Microwave-Driven Exsolution of Ni Nanoparticles in A-Site Deficient Perovskites

Abstract

Exsolution has emerged as a promising method for generating metallic nanoparticles, whose robustness and stability outperform those of more conventional deposition methods, such as impregnation. In general, exsolution involves the migration of transition metal cations, typically perovskites, under reducing conditions, leading to the nucleation of well-anchored metallic nanoparticles on the oxide surface with particular properties. There is growing interest in exploring alternative methods for exsolution that do not rely on high-temperature reduction via hydrogen. For example, utilizing electrochemical potentials or plasma technologies has shown promising results in terms of faster exsolution, leading to better dispersion of nanoparticles under milder conditions. To avoid limitations in scaling up exhibited by electrochemical cells and plasma-generation devices, we proposed a method based on pulsed microwave (MW) radiation to drive the exsolution of metallic nanoparticles. Here, we demonstrate the H₂-free MW-driven exsolution of Ni nanoparticles from lanthanum strontium titanates, characterizing the mechanism that provides control over nanoparticle size and dispersion and enhanced catalytic activity and stability for CO₂ hydrogenation. The presented method will enable the production of metallic nanoparticles with a high potential for scalability, requiring short exposure times and low temperatures.
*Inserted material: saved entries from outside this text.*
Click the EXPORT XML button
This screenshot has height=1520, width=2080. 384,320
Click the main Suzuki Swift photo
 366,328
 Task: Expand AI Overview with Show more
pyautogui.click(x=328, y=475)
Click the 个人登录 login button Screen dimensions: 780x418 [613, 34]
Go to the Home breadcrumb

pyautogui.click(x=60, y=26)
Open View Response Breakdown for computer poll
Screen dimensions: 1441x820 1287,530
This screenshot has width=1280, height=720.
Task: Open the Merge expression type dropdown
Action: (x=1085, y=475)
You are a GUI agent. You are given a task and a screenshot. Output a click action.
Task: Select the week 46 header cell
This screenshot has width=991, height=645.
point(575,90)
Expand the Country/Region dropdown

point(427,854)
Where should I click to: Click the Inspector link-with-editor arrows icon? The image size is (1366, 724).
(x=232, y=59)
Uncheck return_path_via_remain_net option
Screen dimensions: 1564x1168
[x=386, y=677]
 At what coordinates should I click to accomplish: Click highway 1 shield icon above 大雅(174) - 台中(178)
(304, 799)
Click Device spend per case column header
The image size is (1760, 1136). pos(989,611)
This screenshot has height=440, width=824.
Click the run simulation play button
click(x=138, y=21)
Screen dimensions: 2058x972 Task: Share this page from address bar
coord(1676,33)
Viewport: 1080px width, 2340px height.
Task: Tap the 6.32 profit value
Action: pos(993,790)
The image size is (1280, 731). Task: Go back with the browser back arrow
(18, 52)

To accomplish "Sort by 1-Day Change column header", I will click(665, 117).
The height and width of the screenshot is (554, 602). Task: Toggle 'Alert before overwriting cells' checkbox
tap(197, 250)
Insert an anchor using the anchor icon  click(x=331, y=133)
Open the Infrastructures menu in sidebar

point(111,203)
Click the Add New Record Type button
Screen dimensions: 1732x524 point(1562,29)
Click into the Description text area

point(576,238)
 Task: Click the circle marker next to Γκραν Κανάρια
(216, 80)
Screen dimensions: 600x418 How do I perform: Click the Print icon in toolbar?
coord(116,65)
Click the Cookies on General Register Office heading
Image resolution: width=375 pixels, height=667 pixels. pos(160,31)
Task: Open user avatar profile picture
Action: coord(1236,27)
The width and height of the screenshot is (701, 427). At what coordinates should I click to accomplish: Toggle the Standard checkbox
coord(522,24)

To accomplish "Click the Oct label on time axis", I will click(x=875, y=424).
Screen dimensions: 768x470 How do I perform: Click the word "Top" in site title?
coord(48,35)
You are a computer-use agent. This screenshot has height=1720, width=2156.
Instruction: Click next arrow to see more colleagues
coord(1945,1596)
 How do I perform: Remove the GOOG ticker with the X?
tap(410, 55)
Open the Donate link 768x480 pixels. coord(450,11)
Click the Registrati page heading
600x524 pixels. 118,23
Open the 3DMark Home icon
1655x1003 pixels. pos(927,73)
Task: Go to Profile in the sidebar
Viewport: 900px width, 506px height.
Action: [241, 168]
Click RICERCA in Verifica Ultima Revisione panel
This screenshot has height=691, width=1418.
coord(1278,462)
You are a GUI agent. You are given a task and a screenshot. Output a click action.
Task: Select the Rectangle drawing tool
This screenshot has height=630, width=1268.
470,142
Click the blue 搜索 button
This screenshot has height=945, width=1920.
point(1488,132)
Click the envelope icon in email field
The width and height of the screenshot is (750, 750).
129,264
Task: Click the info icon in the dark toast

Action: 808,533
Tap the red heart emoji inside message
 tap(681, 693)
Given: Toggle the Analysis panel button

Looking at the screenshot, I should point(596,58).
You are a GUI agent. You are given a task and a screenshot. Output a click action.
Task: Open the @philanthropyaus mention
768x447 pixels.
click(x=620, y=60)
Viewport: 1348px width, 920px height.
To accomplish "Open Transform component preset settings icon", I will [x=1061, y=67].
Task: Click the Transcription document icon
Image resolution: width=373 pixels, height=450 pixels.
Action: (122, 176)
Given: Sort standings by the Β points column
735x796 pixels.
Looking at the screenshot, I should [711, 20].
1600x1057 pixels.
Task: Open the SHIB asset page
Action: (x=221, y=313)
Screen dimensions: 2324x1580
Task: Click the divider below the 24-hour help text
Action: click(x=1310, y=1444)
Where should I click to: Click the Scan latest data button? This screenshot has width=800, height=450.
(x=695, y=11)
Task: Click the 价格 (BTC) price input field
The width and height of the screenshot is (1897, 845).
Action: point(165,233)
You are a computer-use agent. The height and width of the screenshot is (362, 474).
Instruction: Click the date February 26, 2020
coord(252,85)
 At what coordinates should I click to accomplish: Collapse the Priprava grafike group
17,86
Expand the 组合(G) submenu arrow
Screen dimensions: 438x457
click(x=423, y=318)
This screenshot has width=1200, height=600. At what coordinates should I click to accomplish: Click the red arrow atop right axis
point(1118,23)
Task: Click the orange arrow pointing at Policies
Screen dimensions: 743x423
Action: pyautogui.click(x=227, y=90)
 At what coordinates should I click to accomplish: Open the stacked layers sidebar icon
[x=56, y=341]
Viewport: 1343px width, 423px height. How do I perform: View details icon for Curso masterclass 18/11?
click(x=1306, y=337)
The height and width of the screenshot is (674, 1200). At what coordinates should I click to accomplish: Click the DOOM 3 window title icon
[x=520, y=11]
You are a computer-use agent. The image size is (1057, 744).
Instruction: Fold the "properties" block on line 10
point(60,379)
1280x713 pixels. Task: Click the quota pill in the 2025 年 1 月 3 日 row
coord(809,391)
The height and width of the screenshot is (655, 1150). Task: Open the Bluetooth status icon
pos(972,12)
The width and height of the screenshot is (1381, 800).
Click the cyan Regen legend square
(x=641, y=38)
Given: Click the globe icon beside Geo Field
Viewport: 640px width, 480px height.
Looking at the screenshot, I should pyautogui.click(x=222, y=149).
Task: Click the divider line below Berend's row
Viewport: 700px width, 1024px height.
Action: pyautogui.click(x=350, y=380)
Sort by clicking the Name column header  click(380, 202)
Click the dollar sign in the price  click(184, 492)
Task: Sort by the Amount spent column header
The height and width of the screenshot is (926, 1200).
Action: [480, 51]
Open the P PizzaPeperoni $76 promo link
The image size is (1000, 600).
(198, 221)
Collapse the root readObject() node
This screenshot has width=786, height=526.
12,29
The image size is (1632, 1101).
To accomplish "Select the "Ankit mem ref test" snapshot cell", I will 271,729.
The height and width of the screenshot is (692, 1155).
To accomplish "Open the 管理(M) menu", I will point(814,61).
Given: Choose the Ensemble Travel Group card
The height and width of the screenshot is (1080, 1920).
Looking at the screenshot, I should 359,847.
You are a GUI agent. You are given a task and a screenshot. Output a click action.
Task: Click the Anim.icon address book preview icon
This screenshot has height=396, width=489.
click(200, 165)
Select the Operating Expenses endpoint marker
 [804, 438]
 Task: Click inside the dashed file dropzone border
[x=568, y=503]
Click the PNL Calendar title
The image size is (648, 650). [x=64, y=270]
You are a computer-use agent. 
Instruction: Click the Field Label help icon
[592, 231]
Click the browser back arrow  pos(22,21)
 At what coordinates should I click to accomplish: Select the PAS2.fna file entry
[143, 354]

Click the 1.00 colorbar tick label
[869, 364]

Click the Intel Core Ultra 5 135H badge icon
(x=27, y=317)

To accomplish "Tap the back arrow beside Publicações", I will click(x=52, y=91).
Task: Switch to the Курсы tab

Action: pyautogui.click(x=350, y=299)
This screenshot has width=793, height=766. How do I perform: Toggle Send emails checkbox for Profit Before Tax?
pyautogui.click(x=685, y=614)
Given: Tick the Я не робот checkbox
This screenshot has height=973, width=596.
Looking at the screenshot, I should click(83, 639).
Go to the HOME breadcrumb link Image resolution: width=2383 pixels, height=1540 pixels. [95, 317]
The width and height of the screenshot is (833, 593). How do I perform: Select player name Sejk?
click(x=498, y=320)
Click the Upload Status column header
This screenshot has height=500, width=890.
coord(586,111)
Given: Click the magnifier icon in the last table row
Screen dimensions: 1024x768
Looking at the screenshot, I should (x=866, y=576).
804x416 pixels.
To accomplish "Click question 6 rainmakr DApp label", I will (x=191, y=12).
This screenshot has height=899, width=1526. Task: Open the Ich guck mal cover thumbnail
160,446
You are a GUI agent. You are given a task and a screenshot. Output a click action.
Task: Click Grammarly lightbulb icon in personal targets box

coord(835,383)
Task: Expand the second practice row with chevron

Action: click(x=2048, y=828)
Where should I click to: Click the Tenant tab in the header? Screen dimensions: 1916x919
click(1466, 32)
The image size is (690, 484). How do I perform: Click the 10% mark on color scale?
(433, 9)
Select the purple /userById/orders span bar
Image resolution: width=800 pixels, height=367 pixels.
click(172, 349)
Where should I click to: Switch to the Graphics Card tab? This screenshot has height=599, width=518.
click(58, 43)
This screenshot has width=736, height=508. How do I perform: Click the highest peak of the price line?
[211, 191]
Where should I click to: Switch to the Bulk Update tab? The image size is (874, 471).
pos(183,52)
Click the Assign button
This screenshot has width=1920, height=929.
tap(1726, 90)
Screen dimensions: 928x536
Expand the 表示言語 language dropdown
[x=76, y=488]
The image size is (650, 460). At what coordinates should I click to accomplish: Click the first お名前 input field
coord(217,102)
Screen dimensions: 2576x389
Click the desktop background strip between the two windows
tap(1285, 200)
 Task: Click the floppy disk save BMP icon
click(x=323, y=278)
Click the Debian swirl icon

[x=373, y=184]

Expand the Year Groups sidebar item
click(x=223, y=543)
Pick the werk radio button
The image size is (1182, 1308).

Keywords: exsolution; hydrogenation; microwave; nanoparticle nucleation; nickel; perovskite.

Figure 1

Schematic of the different exsolution methods. The most commonly used thermal exsolution requires medium-high temperatures and a reducing agent flow (typically H₂) to take place. Recently, two methods have been reported: electrochemical poling and plasma-driven exsolution. Both methods showed high nucleation ratios (and so high NPs populations) and needed short operation times, with no H₂ needed. Nevertheless, the electrochemical method needs the metal oxide deposited as an electrode, limiting its potential uses. On the other hand, plasma-driven exsolution requires high working vacuums. In this work, we propose an alternative method: MW-driven exsolution. Its low-time consumption, no need for external heating or reducing agent, and the possibility of up-scaling make it a promising exsolution alternative.

Figure 2

Variations of the LCTN temperature and conductivity when applying 5 consecutive MW reduction cycles, using powers between 30 and 50 W g^–1.

Figure 3

Changes in the electric conductivity of La_0.43Ca_0.37Ni_0.06Ti_0.94O_3−δ after applying (a) 1 and (b) 3 MW reduction pulses. After each cycle, conductivity increases permanently, even after the MW radiation source.

Figure 4

XRD patterns for La_0.43Ca_0.37Ni_0.06Ti_0.94O_3−δ before and after MW reduction treatments, including different cycle number procedures. Ni metallic phase can be appreciated after MW reductions (red triangles).

Figure 5

HRFESEM micrographs of La_0.43Ca_0.37Ni_0.06Ti_0.94O_3−δ (a) as-synthesized and after (b) 1, (c), 3 and (d) 5 reduction MW cycles. Nanoparticles emerge over the surface of the material after the application of MW radiation. (e) Comparison between different MW reduction cycles applied to LCTN. Although NP populations do not significantly change after successive cycles, Ni continues exsolving. This fact can be seen in the growing mean sizes of the NPs and the increase in exsolved Ni atoms after different MW exsolution cycles.

Figure 6

Study of the anchoring of the exsolved NPs after 5 MW reduction cycles applied to La_0.43Ca_0.37Ni_0.06Ti_0.94O_3−δ. The micrographs were obtained via (a) HRFESEM and (b) TEM. Lastly, (c) low-magnification HRFESEM micrograph and EDS map analyses were performed after 5 cycle MW exsolution. These results confirm that the exsolved NPs are composed of Ni. Adequate distribution of every atom can be seen along the sample.

Figure 7

Schematic representation of the mechanism of microwave-driven nanoparticle exsolution. First, LCTN interacts with MW radiation, and the acquired energy is dispelled, leading to an increase in the temperature of the material. When T_i is reached, an increase in the electronic conductivity can be appreciated in a second step. At this point, MW-induced reduction occurs, leading to the formation of oxygen vacancies and electronic charge carriers. In the final step, these oxygen vacancies are key nucleation sites for metallic NPs that are formed after the migration of Ni cations from the lattice of LCTN to its surface.

Figure 8

CO₂ consumption for La_0.43Ca_0.37Ni_0.06Ti_0.94O_3−δ before and after MW reduction treatments, namely, 1 and 5 exsolution cycles. Those two treatments were also compared to an in situ thermal exsolution (400 °C, 1 h under 5% H₂/Ar flow) and with nonexsolved LCTN. All tests were carried out at 400 °C and GHSV = 13971 h^–1.